Elle interprète le monde dans ses histoires, nourrie de son expérience de réceptionniste en hôtellerie-restauration, face au burlesque de la vie, à l’improbable réalité qui souvent dépasse la fiction.
Grande fan de culture populaire, de littérature de science-fiction et fantastique, de cinéma grand public et jeux vidéoludiques, Maud Parent ne s'est jamais détournée de l’écriture, mais sa carrière professionnelle a pris le tournant plus singulier d’une reconversion dans le domaine viti-vinicole. Sa vie s’articule aujourd'hui entre les rangs des vignes de Touraine et les lignes de ses textes, ces derniers s’enrichissant de ses expériences et nombreuses rencontres. Son but est de continuer à se former dans le monde vinicole pour ensuite valider un diplôme d’œnologie (prés. éd. Hachette)
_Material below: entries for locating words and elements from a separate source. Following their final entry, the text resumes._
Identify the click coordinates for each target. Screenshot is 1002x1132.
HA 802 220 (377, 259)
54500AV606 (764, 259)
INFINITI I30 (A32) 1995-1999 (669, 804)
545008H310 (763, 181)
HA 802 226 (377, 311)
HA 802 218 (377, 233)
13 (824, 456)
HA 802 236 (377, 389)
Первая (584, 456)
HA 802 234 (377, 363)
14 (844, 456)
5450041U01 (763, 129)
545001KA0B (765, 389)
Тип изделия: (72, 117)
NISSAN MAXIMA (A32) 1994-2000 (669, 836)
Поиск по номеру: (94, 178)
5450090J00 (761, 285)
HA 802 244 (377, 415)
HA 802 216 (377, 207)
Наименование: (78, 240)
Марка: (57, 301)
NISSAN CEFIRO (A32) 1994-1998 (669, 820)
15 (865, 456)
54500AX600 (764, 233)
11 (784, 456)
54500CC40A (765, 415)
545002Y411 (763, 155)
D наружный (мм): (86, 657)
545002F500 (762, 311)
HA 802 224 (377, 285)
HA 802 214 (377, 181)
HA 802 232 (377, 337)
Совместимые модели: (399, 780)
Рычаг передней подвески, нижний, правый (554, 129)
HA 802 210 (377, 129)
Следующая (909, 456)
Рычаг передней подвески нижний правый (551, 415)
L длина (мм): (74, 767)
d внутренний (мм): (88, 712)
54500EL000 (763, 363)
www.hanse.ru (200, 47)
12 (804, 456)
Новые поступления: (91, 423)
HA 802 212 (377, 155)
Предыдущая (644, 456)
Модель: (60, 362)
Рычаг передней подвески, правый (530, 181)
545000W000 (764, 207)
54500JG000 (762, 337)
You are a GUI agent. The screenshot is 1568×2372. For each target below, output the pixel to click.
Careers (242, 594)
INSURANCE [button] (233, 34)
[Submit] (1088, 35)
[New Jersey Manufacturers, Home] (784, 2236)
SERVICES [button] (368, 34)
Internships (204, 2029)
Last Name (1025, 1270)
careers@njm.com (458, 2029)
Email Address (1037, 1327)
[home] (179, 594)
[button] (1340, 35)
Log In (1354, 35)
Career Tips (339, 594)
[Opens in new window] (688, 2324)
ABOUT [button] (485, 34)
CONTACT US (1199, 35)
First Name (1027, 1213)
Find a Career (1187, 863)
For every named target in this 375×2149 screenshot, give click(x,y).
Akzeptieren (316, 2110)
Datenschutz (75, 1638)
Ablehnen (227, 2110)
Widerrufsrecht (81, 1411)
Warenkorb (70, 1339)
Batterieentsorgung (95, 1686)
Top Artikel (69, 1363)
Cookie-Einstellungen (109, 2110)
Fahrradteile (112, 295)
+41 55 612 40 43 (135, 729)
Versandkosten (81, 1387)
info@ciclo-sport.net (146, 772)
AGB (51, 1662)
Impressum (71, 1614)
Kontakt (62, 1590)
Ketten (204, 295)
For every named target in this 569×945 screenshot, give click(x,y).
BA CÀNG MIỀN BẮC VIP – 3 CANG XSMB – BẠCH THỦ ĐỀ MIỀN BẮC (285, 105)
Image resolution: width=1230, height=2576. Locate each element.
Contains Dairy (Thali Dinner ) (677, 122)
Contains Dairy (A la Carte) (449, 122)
A propos de la série "My Korean lover" Ed. Hachette, 2 vol. 2020 et 2021

Nous suivons les pérégrinations d'une jeune photographe en Corée, chargée de la réalisation d'un livre sur le groupe leader de la kpop à Séoul. Tout au long du premier volume, nous découvrons ce milieu particulier le la kpop, de la culture coréenne, avant de se poursuivre à Paris pour le second volume. Cette série tranche avec l'univers très codé du roman d'amour et de la kpop pour ados. L'héroïne est majeure, et tous les sujets sont abordés, à travers la complexité des personnages.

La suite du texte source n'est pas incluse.